WHAT IS ASKED: Print every line of the listing below verbatim, with nothing changed.

Data items
◇ ◇ ◇ ◇ ◇

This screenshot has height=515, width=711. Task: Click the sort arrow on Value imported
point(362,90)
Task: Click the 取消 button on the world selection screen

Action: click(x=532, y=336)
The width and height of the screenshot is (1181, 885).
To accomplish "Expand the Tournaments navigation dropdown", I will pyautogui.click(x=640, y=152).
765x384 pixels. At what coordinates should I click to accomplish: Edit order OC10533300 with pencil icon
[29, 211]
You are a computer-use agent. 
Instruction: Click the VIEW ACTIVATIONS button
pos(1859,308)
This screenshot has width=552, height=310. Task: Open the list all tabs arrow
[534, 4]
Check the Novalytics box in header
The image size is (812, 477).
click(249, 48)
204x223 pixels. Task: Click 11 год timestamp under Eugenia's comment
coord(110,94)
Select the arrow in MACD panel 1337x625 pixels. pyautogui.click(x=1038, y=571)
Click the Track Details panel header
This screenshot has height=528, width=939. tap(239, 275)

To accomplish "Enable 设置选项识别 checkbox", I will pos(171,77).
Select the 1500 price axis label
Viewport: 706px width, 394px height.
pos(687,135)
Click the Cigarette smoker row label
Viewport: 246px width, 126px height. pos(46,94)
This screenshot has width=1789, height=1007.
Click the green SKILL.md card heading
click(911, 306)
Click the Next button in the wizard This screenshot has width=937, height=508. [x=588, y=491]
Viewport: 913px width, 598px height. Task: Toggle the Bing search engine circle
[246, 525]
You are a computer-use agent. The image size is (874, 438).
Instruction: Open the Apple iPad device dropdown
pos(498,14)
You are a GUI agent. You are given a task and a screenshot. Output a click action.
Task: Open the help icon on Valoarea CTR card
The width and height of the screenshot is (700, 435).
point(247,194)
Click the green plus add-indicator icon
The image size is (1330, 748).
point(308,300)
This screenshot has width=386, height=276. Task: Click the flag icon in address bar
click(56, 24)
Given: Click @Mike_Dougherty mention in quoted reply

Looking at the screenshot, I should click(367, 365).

◇ ◇ ◇ ◇ ◇

RIGHT ANSWER:
This screenshot has height=515, width=711. Task: Click the sort arrow on Value imported
point(362,90)
Task: Click the 取消 button on the world selection screen

Action: click(x=532, y=336)
The width and height of the screenshot is (1181, 885).
To accomplish "Expand the Tournaments navigation dropdown", I will pyautogui.click(x=640, y=152).
765x384 pixels. At what coordinates should I click to accomplish: Edit order OC10533300 with pencil icon
[29, 211]
You are a computer-use agent. 
Instruction: Click the VIEW ACTIVATIONS button
pos(1859,308)
This screenshot has width=552, height=310. Task: Open the list all tabs arrow
[534, 4]
Check the Novalytics box in header
The image size is (812, 477).
click(249, 48)
204x223 pixels. Task: Click 11 год timestamp under Eugenia's comment
coord(110,94)
Select the arrow in MACD panel 1337x625 pixels. pyautogui.click(x=1038, y=571)
Click the Track Details panel header
This screenshot has height=528, width=939. tap(239, 275)

To accomplish "Enable 设置选项识别 checkbox", I will pos(171,77).
Select the 1500 price axis label
Viewport: 706px width, 394px height.
pos(687,135)
Click the Cigarette smoker row label
Viewport: 246px width, 126px height. pos(46,94)
This screenshot has width=1789, height=1007.
Click the green SKILL.md card heading
click(911, 306)
Click the Next button in the wizard This screenshot has width=937, height=508. [x=588, y=491]
Viewport: 913px width, 598px height. Task: Toggle the Bing search engine circle
[246, 525]
You are a computer-use agent. The image size is (874, 438).
Instruction: Open the Apple iPad device dropdown
pos(498,14)
You are a GUI agent. You are given a task and a screenshot. Output a click action.
Task: Open the help icon on Valoarea CTR card
The width and height of the screenshot is (700, 435).
point(247,194)
Click the green plus add-indicator icon
The image size is (1330, 748).
point(308,300)
This screenshot has width=386, height=276. Task: Click the flag icon in address bar
click(56, 24)
Given: Click @Mike_Dougherty mention in quoted reply

Looking at the screenshot, I should click(367, 365).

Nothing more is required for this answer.